Une naissance à la Maternité des Lilas (Seine-Saint-Denis).

Editorial du « Monde ». En proposant d’ouvrir aux couples de femmes homosexuelles et aux femmes célibataires l’accès à la procréation médicalement assistée (PMA), mardi 27 juin, le Comité consultatif national d’éthique (CCNE) permet à la France de sortir du déni. Aujourd’hui, des couples de lesbiennes et des célibataires françaises ont déjà recours à l’insémination artificielle avec donneur, mais à l’étranger, en Belgique, en Espagne ou au Royaume-Uni.

La proposition du Comité d’éthique permettrait à la France de sortir du déni.

Les associations féministes et de défense des droits des homosexuels réclament de longue date la légalisation de ces pratiques en France, à laquelle Emmanuel Macron s’est déclaré favorable pendant la campagne électorale. Cette demande est légitime et logique.

Depuis les années 1980, la médecine permet à des couples hétérosexuels infertiles d’avoir des enfants grâce à la fécondation in vitro (FIV) de leurs propres gamètes, éventuellement grâce à un don extérieur de gamètes (ovocytes ou spermatozoïdes).

Comment ne pas comprendre que les couples de femmes, physiologiquement infertiles, et les femmes seules, empêchées de procréer par l’absence de partenaire masculin, réclament, elles aussi, d’y avoir accès ?

Aucune discrimination entre les femmes

La distinction entre les demandes « sociétales » et l’infertilité médicale, mise en avant par les opposants à l’évolution de la loi, est floue. Les couples hétérosexuels pris en charge dans le cadre de la loi française le sont ainsi de plus en plus souvent pour des infertilités liées à leur avancée en âge.

En légalisant le mariage homosexuel en mai 2013 et en ouvrant le droit à l’adoption aux couples de même sexe, la loi a franchi une étape symbolique. La revendication d’accès à la PMA pour les femmes homosexuelles est dans la continuité de ce droit.

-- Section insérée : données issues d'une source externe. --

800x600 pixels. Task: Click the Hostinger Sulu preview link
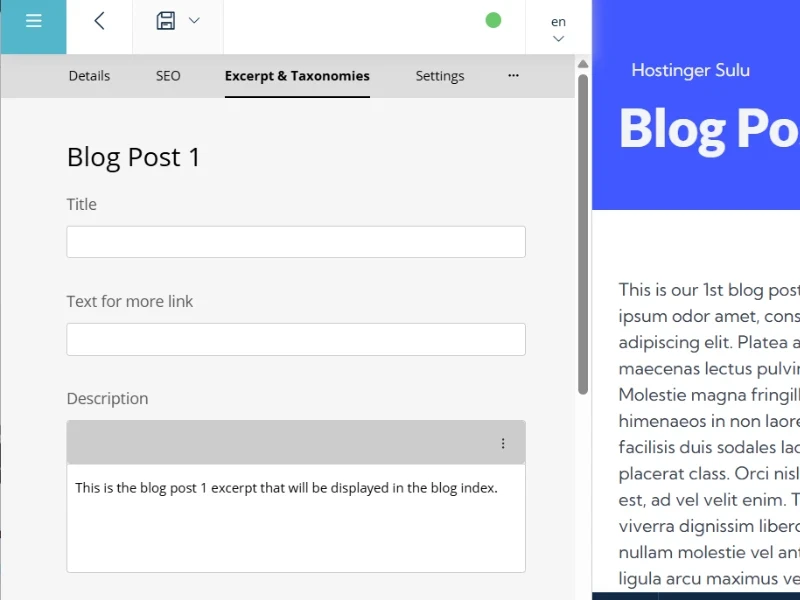click(690, 70)
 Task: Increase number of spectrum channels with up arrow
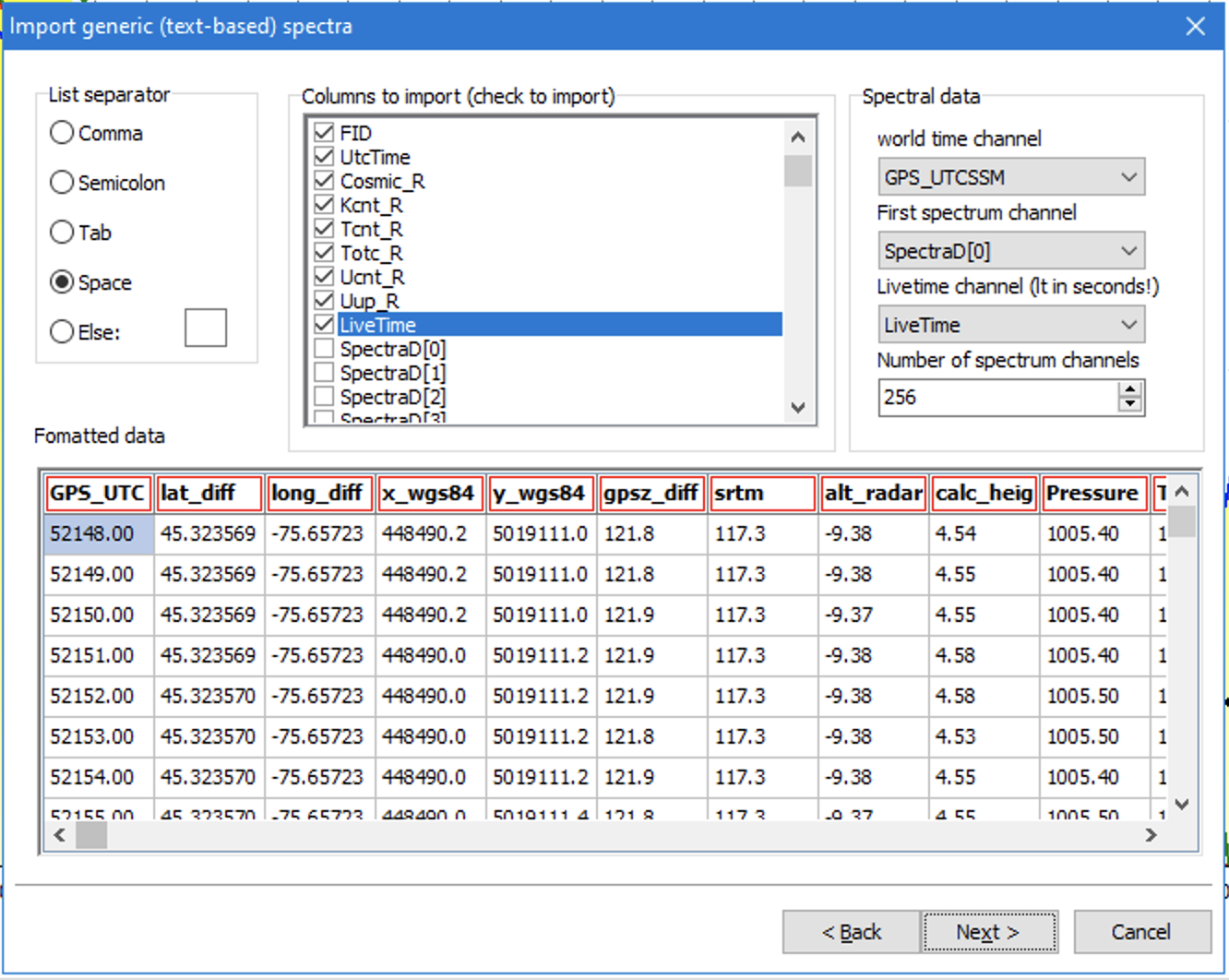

L’évolution proposée est une « nouveauté anthropologique » dont les conséquences doivent être soupesées.

Les études menées sur ce sujet montrent que les enfants élevés dans des familles homoparentales ne présentent pas de problèmes spécifiques, en comparaison avec les enfants élevés dans des familles hétérosexuelles.

Le CCNE indique en outre appuyer son analyse « sur la reconnaissance de l’autonomie des femmes » ; cohérent, il ne fait aucune discrimination entre les femmes, qu’elles soient lesbiennes ou célibataires, en leur proposant l’accès à la PMA.

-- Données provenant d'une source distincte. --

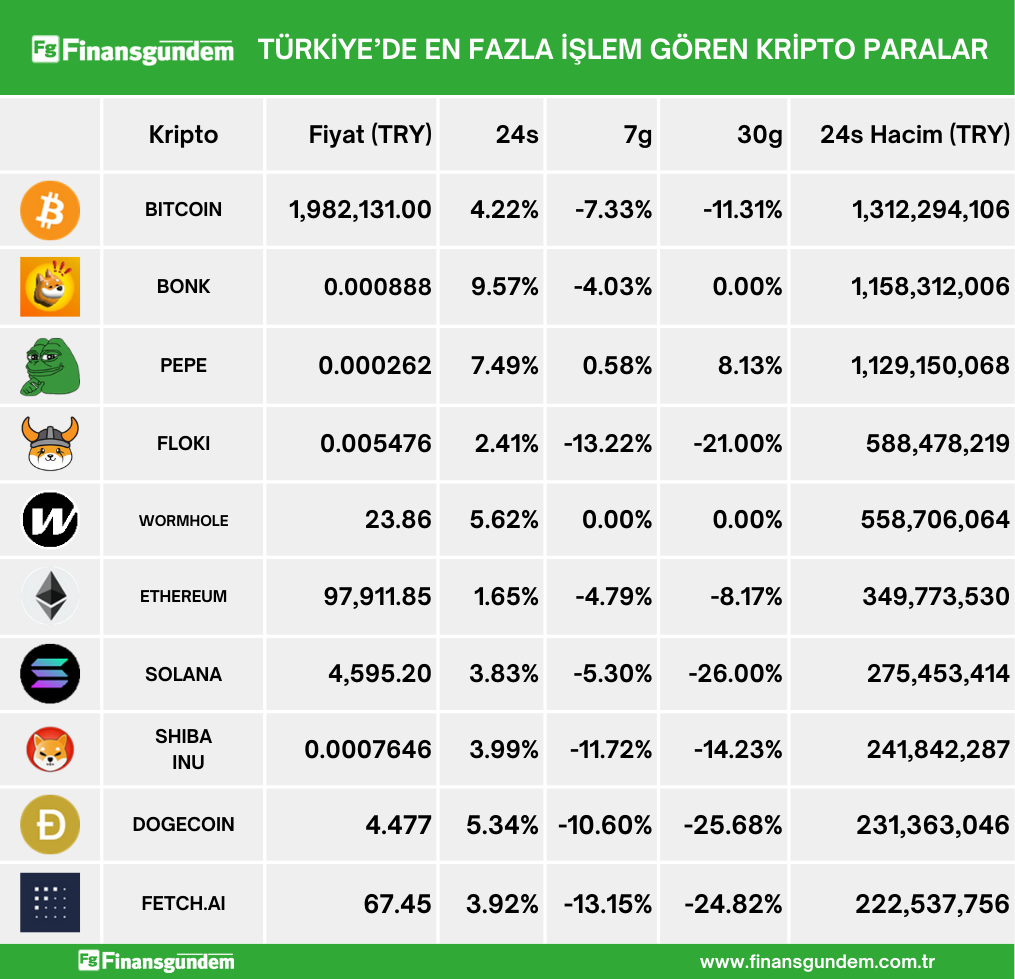Click the Finansgündem logo in header

pos(133,49)
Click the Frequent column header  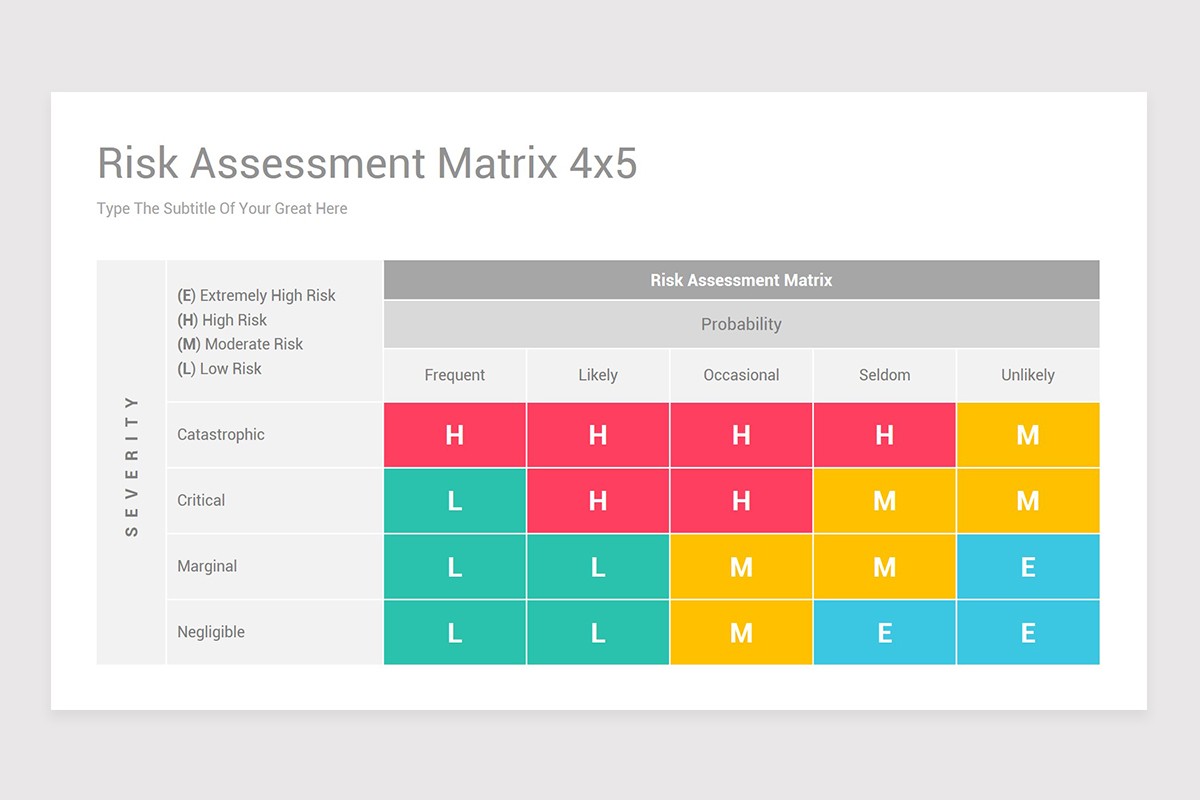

L’évolution proposée est cependant bien une « nouveauté anthropologique » dont la portée doit être mesurée, les conséquences soupesées, en particulier pour l’enfant, et une éventuelle mise en œuvre soigneusement préparée. Les questions posées sont nombreuses, et le CCNE, dont un quart des membres avaient un avis divergent, a le mérite de les soulever.

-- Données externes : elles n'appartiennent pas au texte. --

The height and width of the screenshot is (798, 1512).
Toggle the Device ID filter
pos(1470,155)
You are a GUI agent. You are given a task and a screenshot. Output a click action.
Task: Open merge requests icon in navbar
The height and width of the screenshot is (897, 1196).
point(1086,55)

Lever l’anonymat des donneurs de gamètes ?

Comment faire face à l’augmentation de la demande, qui pourrait mettre en péril le principe de la gratuité du don de gamètes ? Pourra-t-on maintenir, dans des situations où les enfants seront forcément informés de leur mode de conception, et où ces naissances seront plus nombreuses, le principe de l’anonymat des donneurs de gamètes, privant ainsi ces mêmes enfants de la possibilité d’accéder à leurs origines ? Faut-il faire rembourser par l’assurance-maladie la PMA pour toutes les femmes, au risque d’augmenter encore les dépenses de santé ? Ou demander une contribution financière, au risque d’introduire une inégalité économique entre les demandeuses ?

La révision des lois de bioéthique, prévue en 2018, serait le moment idéal pour une réforme. Les états généraux qui doivent la précéder ne seront pas de trop pour la préparer, si le gouvernement s’engage dans la voie que les Sages lui ont ouverte.